Desde menina, Briony tem pendores literários, é imaginativa, o que aguça a progressão olhar, imaginar, escrever. O barulho de sua velha máquina de escrever vai ecoar persistentemente em muitos trechos da faixa sonora do filme. De uma certa maneira, a construção narrativa de Desejo e reparação vem de uma contemplação sobre os equívocos do olhar. Briony, a protagonista, não se contenta com a objetividade do que vê: imagina em cima. Depois do equívoco à beira da fonte, Briony vai surpreender sua irmã Cecília e Robbie fazendo sexo na biblioteca: Briony os interrompe. E finalmente, ao surpreender uma tentativa de estupro no campo, ela se convence de que era Robbie o estuprador: diante da cena da fonte e da cena da biblioteca, Robbie aparece a seus olhos (como ela mesma diz em seu testemunho contra o rapaz) como um “maníaco sexual”. Isto liquida com a vida de Robbie e com o amor desenhado na biblioteca entre Cecília e Robbie.
No vaivém temporal de Desejo e reparação, chegamos à seqüência final em que Briony é uma velha escritora à espera da morte e revela que escreveu seu último livro (contando sua história, de sua irmã e de Robbie) para que a arte pudesse expiar a vida. Se a jovem atriz inglesa Keira Knightley tem uma interpretação entre lacrimosa e amanteigada que provoca alguns suspiros eróticos, a grande dama Vanessa Redgrave aparece no final como Briony para transformar o melodrama numa inesperada reflexão filosófica. Os autênticos cinéfilos ficamos todos de joelhos diante daquelas breves e profundas aparições de Vanessa no fim do filme.

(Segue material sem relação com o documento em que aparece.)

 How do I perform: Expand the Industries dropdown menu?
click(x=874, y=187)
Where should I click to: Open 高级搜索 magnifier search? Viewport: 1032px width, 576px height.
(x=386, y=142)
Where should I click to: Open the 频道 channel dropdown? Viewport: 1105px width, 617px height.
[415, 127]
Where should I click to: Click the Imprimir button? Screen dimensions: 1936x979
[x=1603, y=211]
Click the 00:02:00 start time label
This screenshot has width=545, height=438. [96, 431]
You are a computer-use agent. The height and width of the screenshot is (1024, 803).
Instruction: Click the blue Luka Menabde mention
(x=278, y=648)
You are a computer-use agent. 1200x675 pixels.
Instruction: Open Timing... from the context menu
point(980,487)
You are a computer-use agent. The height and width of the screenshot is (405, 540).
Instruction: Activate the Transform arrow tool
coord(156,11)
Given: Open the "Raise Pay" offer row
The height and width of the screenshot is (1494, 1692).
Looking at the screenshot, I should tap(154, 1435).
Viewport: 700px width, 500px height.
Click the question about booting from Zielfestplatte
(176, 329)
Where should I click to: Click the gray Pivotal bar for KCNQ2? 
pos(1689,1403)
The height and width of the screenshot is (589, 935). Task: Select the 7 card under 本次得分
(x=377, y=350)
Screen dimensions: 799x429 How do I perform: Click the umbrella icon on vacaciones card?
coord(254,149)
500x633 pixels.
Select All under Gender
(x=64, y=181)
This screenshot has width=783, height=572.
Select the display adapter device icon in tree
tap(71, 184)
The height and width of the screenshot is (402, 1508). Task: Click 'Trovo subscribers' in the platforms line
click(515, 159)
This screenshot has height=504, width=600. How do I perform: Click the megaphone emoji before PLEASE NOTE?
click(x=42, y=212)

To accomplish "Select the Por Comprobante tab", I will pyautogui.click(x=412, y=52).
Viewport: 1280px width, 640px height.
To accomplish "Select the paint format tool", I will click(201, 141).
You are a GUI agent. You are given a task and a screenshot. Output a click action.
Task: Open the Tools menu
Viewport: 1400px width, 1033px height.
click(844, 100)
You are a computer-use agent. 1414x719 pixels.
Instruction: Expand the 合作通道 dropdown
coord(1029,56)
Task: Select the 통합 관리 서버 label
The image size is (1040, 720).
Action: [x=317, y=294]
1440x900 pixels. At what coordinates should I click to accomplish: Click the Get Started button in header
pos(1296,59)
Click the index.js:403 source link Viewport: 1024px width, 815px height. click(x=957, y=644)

Sublinhe-se ainda a excelência do roteiro do inglês Christopher Hampton, que há muitos anos fez sucesso ao verter para a direção do inglês Stephen Frears o texto de Choderlos de Laclos em Ligações perigosas (1988). Hampton também dirigiu alguns filmes preciosos, Carrington (1994) e O agente secreto (1995), este último extraído dum romance do inglês Joseph Conrad de 1907. Em Desejo e reparação Hampton soube criar as condições de linguagem para que o romance de Ian McEwan se convertesse em peça de filmagem nas mãos de Wright, que ainda e sempre parece um herdeiro cinematográfico da tradição novelística do século XIX, como já ficara plasmado em seu filme inicial, uma incursão pelo universo da ficcionista inglesa Jane Austen, Orgulho e preconceito (2005).